In the later case you can try the Flame 4VOX. In the former case, well, there’s nothing like it! But once you consider the number of CV inputs this monster would have, it kind of make sense to use a polysynth… Cutie Pie mini JP08?

well I was thinking just oscillators not voices, something like braids or like the smaller four ‘voice’ flame unit they’ve not released. Really wouldn’t need a lot of cv input may sync. Just a way to dump many sound sources into a chain of processing units/sequencers. Consider 4 STOs in one module.

I think the modular way to go would be something like 4 Q-bit EONs. Put 4 independant things into one module only for saving space sounds odd.

If the Braids hardware were redesigned to run on an STMF4 processor and the code was re-written to use FP operations (possible, but not an entirely trivial task), then four independent Braids voices in one module might be possible, using a quad DAC. It would probably need a multi-line OLED display, or two, and at least two encoders. Plus six jacks and five or six pots per voice, so at least 24 jacks and 36 pots. Thus it would be about the same size as an Elements. You would probably want it to have lots of internal modulators and envelopes etc, similar to Bees-in-the-Trees, so that you don’t require a zillion envelope generators, LFOs etc to modulate it. What you would end up with is a voltage-controlled polysynth, sans filters, in a module, which would be maybe 70% of the cost of four Braids and maybe 60% of the size. Not particularly “modular”, and thus I think such a module only really makes sense as a synth DIY hobbyist project for the relatively small number of people who really want such a thing, not as a commercial module which has to pay its way.

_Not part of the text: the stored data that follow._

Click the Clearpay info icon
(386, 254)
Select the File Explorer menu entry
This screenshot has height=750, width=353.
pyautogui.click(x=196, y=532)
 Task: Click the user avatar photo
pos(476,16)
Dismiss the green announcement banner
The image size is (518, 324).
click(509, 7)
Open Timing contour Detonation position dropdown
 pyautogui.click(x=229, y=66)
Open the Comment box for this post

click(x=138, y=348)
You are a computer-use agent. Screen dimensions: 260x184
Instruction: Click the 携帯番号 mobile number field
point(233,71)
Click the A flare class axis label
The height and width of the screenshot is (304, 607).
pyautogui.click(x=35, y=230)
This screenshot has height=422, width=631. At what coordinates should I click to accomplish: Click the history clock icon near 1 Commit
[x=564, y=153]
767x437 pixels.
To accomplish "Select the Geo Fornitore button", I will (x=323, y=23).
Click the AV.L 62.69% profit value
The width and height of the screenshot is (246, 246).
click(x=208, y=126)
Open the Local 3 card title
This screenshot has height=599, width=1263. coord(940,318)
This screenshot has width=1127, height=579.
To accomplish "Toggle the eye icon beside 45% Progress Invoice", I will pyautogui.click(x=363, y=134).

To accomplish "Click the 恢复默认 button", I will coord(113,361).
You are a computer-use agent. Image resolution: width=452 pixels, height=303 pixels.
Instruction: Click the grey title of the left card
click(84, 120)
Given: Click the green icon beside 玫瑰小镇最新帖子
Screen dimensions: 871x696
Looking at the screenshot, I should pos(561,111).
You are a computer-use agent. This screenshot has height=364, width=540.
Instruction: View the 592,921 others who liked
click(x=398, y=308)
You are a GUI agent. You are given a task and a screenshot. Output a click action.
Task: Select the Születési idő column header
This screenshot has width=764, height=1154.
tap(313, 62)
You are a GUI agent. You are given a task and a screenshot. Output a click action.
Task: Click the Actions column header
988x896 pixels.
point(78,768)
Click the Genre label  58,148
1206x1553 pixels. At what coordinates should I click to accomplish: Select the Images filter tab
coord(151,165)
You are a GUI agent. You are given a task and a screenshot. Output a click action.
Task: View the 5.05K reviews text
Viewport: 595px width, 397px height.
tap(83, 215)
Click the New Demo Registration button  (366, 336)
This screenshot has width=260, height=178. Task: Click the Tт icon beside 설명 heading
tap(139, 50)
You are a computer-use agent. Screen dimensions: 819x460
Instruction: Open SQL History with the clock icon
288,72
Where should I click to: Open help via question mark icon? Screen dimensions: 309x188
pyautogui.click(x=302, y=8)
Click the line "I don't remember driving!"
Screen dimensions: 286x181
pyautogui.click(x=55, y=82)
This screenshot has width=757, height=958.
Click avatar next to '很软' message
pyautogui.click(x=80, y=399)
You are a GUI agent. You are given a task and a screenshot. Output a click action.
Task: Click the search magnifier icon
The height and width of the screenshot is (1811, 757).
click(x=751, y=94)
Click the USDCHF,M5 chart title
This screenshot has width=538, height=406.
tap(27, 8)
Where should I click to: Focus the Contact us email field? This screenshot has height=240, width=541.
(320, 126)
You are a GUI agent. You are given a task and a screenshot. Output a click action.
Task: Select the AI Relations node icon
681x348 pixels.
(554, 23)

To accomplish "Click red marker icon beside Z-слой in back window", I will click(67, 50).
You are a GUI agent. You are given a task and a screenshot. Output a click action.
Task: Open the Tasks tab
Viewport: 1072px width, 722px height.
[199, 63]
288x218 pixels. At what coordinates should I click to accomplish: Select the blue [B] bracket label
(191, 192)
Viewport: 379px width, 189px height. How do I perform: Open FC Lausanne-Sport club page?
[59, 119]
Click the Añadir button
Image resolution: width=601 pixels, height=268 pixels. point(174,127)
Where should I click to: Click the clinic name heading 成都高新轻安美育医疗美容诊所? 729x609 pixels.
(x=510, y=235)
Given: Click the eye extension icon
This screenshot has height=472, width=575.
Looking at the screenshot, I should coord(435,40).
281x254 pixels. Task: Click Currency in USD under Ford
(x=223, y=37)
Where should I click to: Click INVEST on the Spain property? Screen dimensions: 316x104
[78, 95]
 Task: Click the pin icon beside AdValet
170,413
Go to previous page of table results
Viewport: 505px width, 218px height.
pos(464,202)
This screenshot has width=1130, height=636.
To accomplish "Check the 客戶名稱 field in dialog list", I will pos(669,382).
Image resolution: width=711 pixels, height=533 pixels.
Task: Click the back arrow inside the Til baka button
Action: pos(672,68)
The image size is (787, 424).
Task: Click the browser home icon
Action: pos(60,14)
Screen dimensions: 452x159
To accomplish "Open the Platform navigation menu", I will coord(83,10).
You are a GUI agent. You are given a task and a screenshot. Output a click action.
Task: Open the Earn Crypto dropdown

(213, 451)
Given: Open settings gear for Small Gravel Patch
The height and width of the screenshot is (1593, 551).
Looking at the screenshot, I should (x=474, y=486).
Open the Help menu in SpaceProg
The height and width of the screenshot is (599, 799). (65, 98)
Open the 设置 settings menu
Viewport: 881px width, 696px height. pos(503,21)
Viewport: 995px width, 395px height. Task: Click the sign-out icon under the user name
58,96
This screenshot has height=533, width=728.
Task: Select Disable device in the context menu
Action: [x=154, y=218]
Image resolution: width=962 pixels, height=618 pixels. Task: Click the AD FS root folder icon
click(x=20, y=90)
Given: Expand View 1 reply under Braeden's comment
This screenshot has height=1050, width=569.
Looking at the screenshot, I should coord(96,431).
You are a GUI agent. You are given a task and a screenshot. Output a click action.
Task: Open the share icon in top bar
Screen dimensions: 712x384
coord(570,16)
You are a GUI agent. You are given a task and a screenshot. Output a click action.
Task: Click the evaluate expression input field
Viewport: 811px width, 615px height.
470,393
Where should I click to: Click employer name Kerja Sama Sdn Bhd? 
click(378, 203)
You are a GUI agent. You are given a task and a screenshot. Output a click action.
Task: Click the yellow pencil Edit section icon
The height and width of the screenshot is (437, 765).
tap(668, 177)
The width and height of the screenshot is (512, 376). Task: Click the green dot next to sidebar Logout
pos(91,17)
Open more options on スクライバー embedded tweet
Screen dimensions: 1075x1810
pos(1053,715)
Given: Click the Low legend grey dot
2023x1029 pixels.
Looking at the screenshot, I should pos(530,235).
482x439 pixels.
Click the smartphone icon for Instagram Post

As @BennelongBicyclist’s detailed explanation shows, there’s things that make sense in a modular and things that don’t.

Having said that, there is an analog triple Osc on the market: MFB - OSC-03 Triple VCO

That does look interesting.

Or go for the diy Jürgen Haible triple VCO, which is for sale in another thread here in the forum. But be warned: this build won’t be trivial and is time-consuming.

rumpelfilter> As @BennelongBicyclist’s detailed explanation shows, there’s things that make sense in a modular and things that don’t.

Yes, although I would qualify that by adding “…within the context of the currently dominant modular paradigm of analogue CV and gates/triggers”.

The problem, as discussed above, is that the analogue CV and gate/trigger paradigm doesn’t scale at all well, and certainly not elegantly or affordably, to the polyphonic use-case, and that’s a shame, because polyphony (and harmony) is actually a wonderful thing.

My feeling is that an interoperable digital communications protocol for modular synths is required, as an adjunct and complement to the existing 1V/octave and gate/trigger de facto analogue standards. Maybe OSC is the answer, I don’t know enough about it to form an informed opinion? Of course, establishing de facto standards is difficult, and would need to be driven by several domain thought-leaders - it won’t just happen. And it needs to be entirely open, and for there to be open-source reference implementations.

In the meantime, there’s always MIDI. I wonder if the OP might consider a Yarns as a viable solution? One of its under-appreciated modes is as a lovely, four-voice polyphonic oscillator. Let’s see: one Yarns, four Ripples, two Peaks and maybe some wave shapers and you’ve got a MIDI-controlled four-voice polysynth in your modular.

Alternatively, how about four Tides and four Peaks? Tides is a complete voice, no need for additional filters or a VCA - their both built-in. - it just needs external envelopes/modulation (hence the Peaks).